Due to the lack of specific manifestations, the clinical diagnosis of this disease is still challenging. Conventional and enhanced CT or MRI scans are the main methods to diagnose this disease, while PET/CT examination is rarely reported in all cases. Typical Balamuthia mandrillaris encephalitis shows single or multiple abnormal signals in different brain locations on MRI, usually a low-intensity signal on T1WI and increased intensity on T2WI, most of which are accompanied by ring enhancement and peripheral edema [9,12]. As the first case to perform PET/CT, the patient's PET images showed annular FDG hypermetabolism with a central metabolic defect corresponding to the lesions’ peripheral granulomatous inflammation and central necrosis. Because not every patient can undergo a biopsy of brain lesions, diagnosing this disease still requires a combination of serological, skin, and molecular biology results.

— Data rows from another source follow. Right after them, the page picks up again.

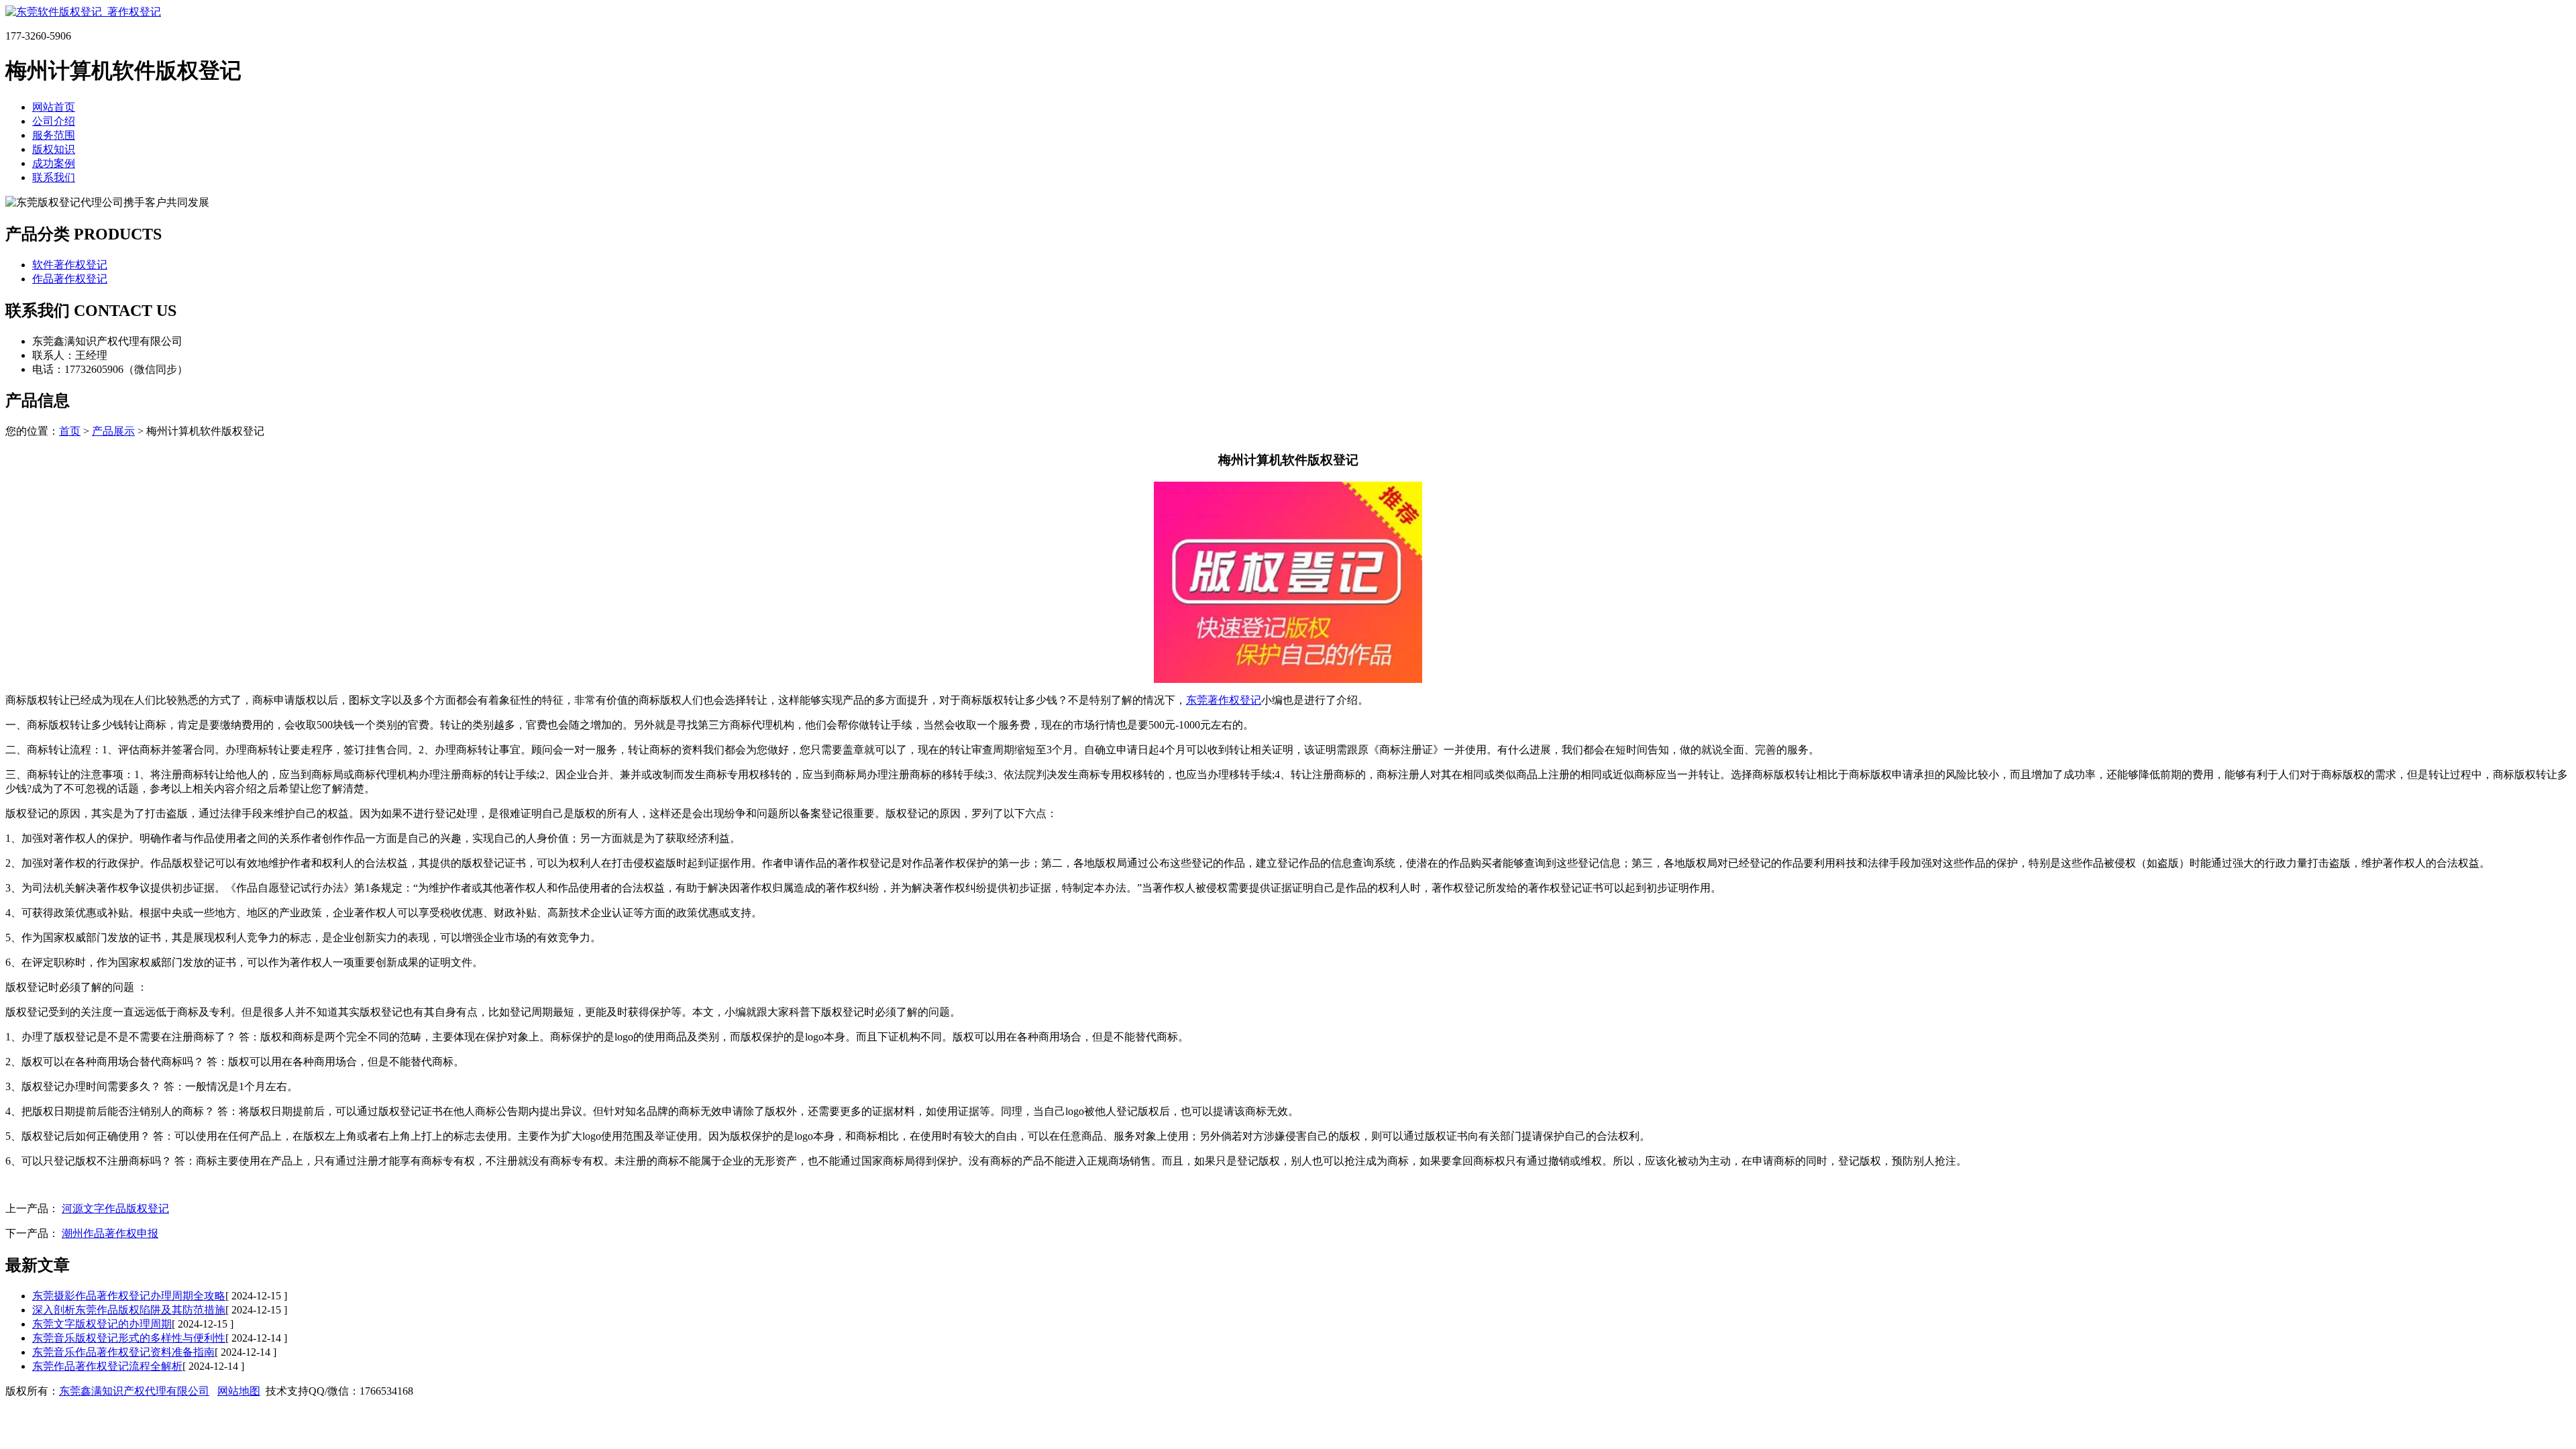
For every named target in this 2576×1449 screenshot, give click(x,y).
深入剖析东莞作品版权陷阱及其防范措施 (128, 1310)
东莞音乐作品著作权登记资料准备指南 (123, 1352)
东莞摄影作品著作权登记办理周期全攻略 (128, 1295)
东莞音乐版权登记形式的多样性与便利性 (128, 1338)
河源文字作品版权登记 (115, 1208)
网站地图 (238, 1391)
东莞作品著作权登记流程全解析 (107, 1366)
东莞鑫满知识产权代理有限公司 (134, 1391)
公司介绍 (53, 121)
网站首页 (53, 107)
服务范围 (53, 135)
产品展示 (113, 431)
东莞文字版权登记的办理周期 (102, 1324)
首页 (69, 431)
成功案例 (53, 163)
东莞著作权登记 (1223, 700)
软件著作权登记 (69, 264)
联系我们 (53, 177)
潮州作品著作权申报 (110, 1233)
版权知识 (53, 149)
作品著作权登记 (69, 278)
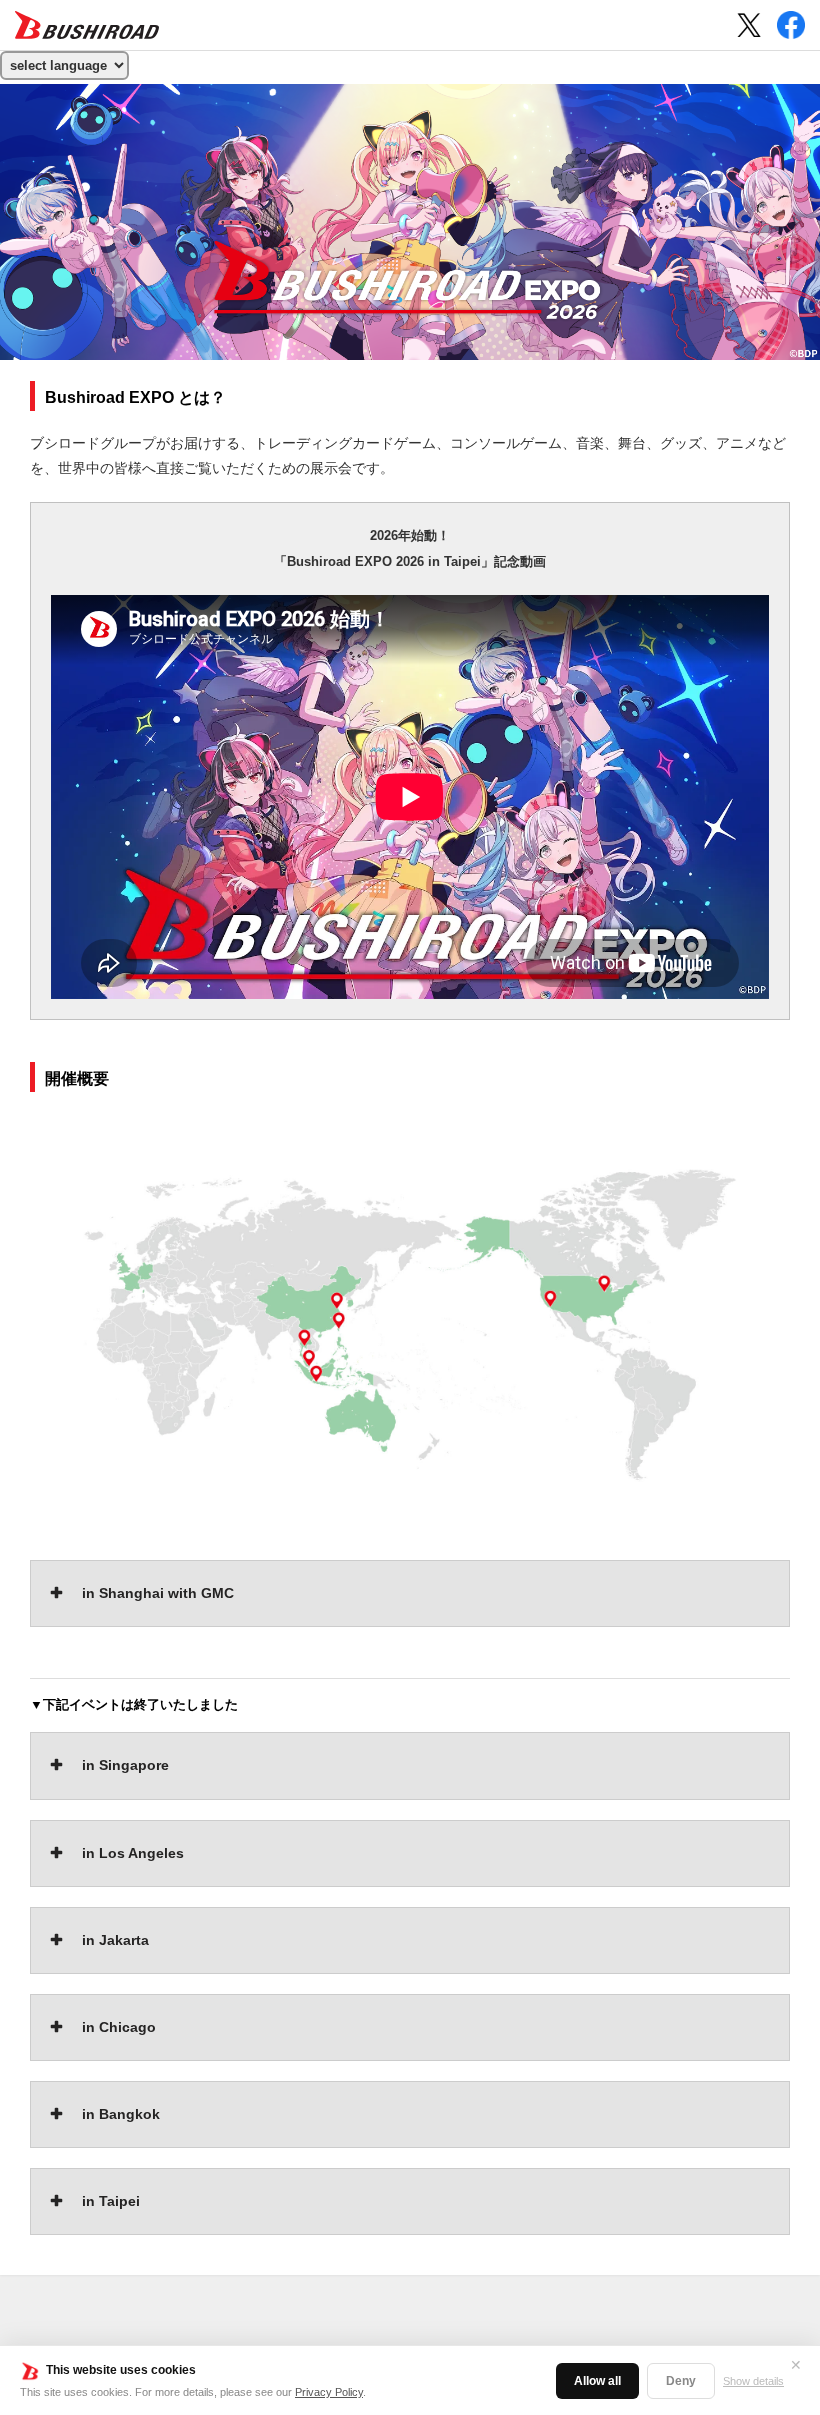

At present, the treatment of this disease is mainly for the symptomatic treatment of skin lesions and central nervous system symptoms. Although various antiamoebic drugs have been developed and put into clinical practice in succession [4], the treatment effect on the disease is still not exact and ideal, and the outcome of most patients is death with different duration. Considering the existence of the blood-brain barrier, multiple drugs are often used in combination in the literature. For example, the combination of fluconazole, pentamidine, macrolides, sulfadiazine or fluorocytosine, miltefosine, and albendazole can produce a better frequency and efficacy of drug usage [13].
Conclusion
We presented a case of Balamuthia mandrillaris encephalitis that occurred in the brain stem and progressed rapidly to death without warning skin lesions. We were fortunate to have the first PET/CT images of this disease but unlucky not to have the pathological information of the brain lesion tissue. Although rare, this disease should be considered when diagnosing intracranial infectious lesions.
Patient consent
I declared that written informed consent has been obtained from the patient's family for publication of this case report and accompanying images. A copy of the written consent is available for review.
Footnotes
Acknowledgments: This work was supported by the National Natural Science Foundation of China (NO. 81401448).
Competing Interests: The authors declare that they have no known competing financial interests or personal relationships that could have appeared to influence the work reported in this paper.